►

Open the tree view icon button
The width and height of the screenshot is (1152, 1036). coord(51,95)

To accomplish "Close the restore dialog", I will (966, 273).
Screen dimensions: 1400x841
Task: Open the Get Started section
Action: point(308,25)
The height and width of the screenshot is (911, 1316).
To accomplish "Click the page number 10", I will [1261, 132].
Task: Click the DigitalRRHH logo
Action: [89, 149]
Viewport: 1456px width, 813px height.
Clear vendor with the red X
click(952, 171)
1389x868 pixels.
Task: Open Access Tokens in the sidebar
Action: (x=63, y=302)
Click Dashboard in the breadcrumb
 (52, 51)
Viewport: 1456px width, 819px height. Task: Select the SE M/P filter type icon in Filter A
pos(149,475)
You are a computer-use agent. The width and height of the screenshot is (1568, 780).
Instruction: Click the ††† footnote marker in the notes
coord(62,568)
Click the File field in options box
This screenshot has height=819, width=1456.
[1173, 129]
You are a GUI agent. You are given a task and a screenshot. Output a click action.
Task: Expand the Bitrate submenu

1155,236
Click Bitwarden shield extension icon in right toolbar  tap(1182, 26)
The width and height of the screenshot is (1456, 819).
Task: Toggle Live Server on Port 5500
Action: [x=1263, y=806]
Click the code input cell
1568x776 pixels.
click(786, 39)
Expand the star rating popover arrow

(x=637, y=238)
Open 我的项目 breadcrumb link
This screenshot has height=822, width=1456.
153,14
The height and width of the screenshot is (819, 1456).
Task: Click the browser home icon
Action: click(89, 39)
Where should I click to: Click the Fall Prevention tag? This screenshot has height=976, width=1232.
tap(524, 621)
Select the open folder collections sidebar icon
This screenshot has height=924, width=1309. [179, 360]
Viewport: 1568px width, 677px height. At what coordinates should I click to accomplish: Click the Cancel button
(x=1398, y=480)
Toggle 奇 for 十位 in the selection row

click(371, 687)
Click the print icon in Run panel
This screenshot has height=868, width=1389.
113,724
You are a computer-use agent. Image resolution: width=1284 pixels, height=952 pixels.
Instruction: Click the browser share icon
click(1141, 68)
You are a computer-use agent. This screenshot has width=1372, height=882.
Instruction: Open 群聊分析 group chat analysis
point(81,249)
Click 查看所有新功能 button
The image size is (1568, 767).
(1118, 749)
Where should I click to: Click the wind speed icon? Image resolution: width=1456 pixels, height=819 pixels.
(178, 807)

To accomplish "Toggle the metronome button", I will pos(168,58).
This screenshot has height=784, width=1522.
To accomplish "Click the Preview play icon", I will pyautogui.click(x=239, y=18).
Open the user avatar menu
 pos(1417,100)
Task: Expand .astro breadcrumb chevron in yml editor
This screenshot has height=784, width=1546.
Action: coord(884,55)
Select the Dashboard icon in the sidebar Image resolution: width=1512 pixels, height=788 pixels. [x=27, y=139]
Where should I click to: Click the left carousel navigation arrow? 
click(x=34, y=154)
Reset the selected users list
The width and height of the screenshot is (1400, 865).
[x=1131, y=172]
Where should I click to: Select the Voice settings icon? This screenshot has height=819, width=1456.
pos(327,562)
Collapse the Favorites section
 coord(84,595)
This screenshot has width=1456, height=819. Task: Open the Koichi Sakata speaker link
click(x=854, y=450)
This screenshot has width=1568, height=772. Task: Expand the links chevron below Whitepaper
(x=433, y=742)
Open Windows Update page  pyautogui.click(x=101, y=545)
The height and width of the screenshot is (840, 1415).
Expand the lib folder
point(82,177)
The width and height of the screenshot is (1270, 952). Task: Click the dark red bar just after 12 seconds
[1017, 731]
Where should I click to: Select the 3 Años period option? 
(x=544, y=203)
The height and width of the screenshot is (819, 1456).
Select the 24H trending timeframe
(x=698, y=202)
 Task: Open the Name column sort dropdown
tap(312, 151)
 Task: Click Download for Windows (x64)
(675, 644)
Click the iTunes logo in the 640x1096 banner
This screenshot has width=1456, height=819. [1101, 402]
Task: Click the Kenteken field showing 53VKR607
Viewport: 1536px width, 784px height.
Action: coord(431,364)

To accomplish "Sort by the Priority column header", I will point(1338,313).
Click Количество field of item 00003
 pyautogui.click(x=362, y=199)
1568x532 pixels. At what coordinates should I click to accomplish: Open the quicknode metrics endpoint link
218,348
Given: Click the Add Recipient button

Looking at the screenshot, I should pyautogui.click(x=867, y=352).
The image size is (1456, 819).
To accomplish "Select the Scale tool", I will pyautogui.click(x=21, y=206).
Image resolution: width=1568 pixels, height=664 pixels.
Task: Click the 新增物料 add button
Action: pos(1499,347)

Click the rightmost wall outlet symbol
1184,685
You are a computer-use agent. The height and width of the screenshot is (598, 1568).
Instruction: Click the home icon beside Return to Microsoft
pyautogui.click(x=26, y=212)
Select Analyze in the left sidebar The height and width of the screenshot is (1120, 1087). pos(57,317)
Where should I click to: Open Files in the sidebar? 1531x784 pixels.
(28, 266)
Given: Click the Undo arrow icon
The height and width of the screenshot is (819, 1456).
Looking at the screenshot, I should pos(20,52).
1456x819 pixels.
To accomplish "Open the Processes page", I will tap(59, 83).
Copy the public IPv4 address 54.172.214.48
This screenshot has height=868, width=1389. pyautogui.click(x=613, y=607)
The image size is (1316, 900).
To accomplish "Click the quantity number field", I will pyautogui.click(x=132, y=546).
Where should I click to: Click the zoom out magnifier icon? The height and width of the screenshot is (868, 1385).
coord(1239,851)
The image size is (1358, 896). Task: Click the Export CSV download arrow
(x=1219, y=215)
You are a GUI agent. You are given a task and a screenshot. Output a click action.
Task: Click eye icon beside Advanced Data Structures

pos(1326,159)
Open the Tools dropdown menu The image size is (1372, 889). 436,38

◄

*Exercise objective:* Each record must be duplicated exactly, with none missing.

*Solution:*
Open the tree view icon button
The width and height of the screenshot is (1152, 1036). coord(51,95)

To accomplish "Close the restore dialog", I will (966, 273).
Screen dimensions: 1400x841
Task: Open the Get Started section
Action: point(308,25)
The height and width of the screenshot is (911, 1316).
To accomplish "Click the page number 10", I will [1261, 132].
Task: Click the DigitalRRHH logo
Action: [89, 149]
Viewport: 1456px width, 813px height.
Clear vendor with the red X
click(952, 171)
1389x868 pixels.
Task: Open Access Tokens in the sidebar
Action: (x=63, y=302)
Click Dashboard in the breadcrumb
 (52, 51)
Viewport: 1456px width, 819px height. Task: Select the SE M/P filter type icon in Filter A
pos(149,475)
You are a computer-use agent. The width and height of the screenshot is (1568, 780).
Instruction: Click the ††† footnote marker in the notes
coord(62,568)
Click the File field in options box
This screenshot has height=819, width=1456.
[1173, 129]
You are a GUI agent. You are given a task and a screenshot. Output a click action.
Task: Expand the Bitrate submenu

1155,236
Click Bitwarden shield extension icon in right toolbar  tap(1182, 26)
The width and height of the screenshot is (1456, 819).
Task: Toggle Live Server on Port 5500
Action: [x=1263, y=806]
Click the code input cell
1568x776 pixels.
click(786, 39)
Expand the star rating popover arrow

(x=637, y=238)
Open 我的项目 breadcrumb link
This screenshot has height=822, width=1456.
153,14
The height and width of the screenshot is (819, 1456).
Task: Click the browser home icon
Action: click(89, 39)
Where should I click to: Click the Fall Prevention tag? This screenshot has height=976, width=1232.
tap(524, 621)
Select the open folder collections sidebar icon
This screenshot has height=924, width=1309. [179, 360]
Viewport: 1568px width, 677px height. At what coordinates should I click to accomplish: Click the Cancel button
(x=1398, y=480)
Toggle 奇 for 十位 in the selection row

click(371, 687)
Click the print icon in Run panel
This screenshot has height=868, width=1389.
113,724
You are a computer-use agent. Image resolution: width=1284 pixels, height=952 pixels.
Instruction: Click the browser share icon
click(1141, 68)
You are a computer-use agent. This screenshot has width=1372, height=882.
Instruction: Open 群聊分析 group chat analysis
point(81,249)
Click 查看所有新功能 button
The image size is (1568, 767).
(1118, 749)
Where should I click to: Click the wind speed icon? Image resolution: width=1456 pixels, height=819 pixels.
(178, 807)

To accomplish "Toggle the metronome button", I will pos(168,58).
This screenshot has height=784, width=1522.
To accomplish "Click the Preview play icon", I will pyautogui.click(x=239, y=18).
Open the user avatar menu
 pos(1417,100)
Task: Expand .astro breadcrumb chevron in yml editor
This screenshot has height=784, width=1546.
Action: coord(884,55)
Select the Dashboard icon in the sidebar Image resolution: width=1512 pixels, height=788 pixels. [x=27, y=139]
Where should I click to: Click the left carousel navigation arrow? 
click(x=34, y=154)
Reset the selected users list
The width and height of the screenshot is (1400, 865).
[x=1131, y=172]
Where should I click to: Select the Voice settings icon? This screenshot has height=819, width=1456.
pos(327,562)
Collapse the Favorites section
 coord(84,595)
This screenshot has width=1456, height=819. Task: Open the Koichi Sakata speaker link
click(x=854, y=450)
This screenshot has width=1568, height=772. Task: Expand the links chevron below Whitepaper
(x=433, y=742)
Open Windows Update page  pyautogui.click(x=101, y=545)
The height and width of the screenshot is (840, 1415).
Expand the lib folder
point(82,177)
The width and height of the screenshot is (1270, 952). Task: Click the dark red bar just after 12 seconds
[1017, 731]
Where should I click to: Select the 3 Años period option? 
(x=544, y=203)
The height and width of the screenshot is (819, 1456).
Select the 24H trending timeframe
(x=698, y=202)
 Task: Open the Name column sort dropdown
tap(312, 151)
 Task: Click Download for Windows (x64)
(675, 644)
Click the iTunes logo in the 640x1096 banner
This screenshot has width=1456, height=819. [1101, 402]
Task: Click the Kenteken field showing 53VKR607
Viewport: 1536px width, 784px height.
Action: coord(431,364)

To accomplish "Sort by the Priority column header", I will point(1338,313).
Click Количество field of item 00003
 pyautogui.click(x=362, y=199)
1568x532 pixels. At what coordinates should I click to accomplish: Open the quicknode metrics endpoint link
218,348
Given: Click the Add Recipient button

Looking at the screenshot, I should pyautogui.click(x=867, y=352).
The image size is (1456, 819).
To accomplish "Select the Scale tool", I will pyautogui.click(x=21, y=206).
Image resolution: width=1568 pixels, height=664 pixels.
Task: Click the 新增物料 add button
Action: pos(1499,347)

Click the rightmost wall outlet symbol
1184,685
You are a computer-use agent. The height and width of the screenshot is (598, 1568).
Instruction: Click the home icon beside Return to Microsoft
pyautogui.click(x=26, y=212)
Select Analyze in the left sidebar The height and width of the screenshot is (1120, 1087). pos(57,317)
Where should I click to: Open Files in the sidebar? 1531x784 pixels.
(28, 266)
Given: Click the Undo arrow icon
The height and width of the screenshot is (819, 1456).
Looking at the screenshot, I should pos(20,52).
1456x819 pixels.
To accomplish "Open the Processes page", I will tap(59, 83).
Copy the public IPv4 address 54.172.214.48
This screenshot has height=868, width=1389. pyautogui.click(x=613, y=607)
The image size is (1316, 900).
To accomplish "Click the quantity number field", I will pyautogui.click(x=132, y=546).
Where should I click to: Click the zoom out magnifier icon? The height and width of the screenshot is (868, 1385).
coord(1239,851)
The image size is (1358, 896). Task: Click the Export CSV download arrow
(x=1219, y=215)
You are a GUI agent. You are given a task and a screenshot. Output a click action.
Task: Click eye icon beside Advanced Data Structures

pos(1326,159)
Open the Tools dropdown menu The image size is (1372, 889). 436,38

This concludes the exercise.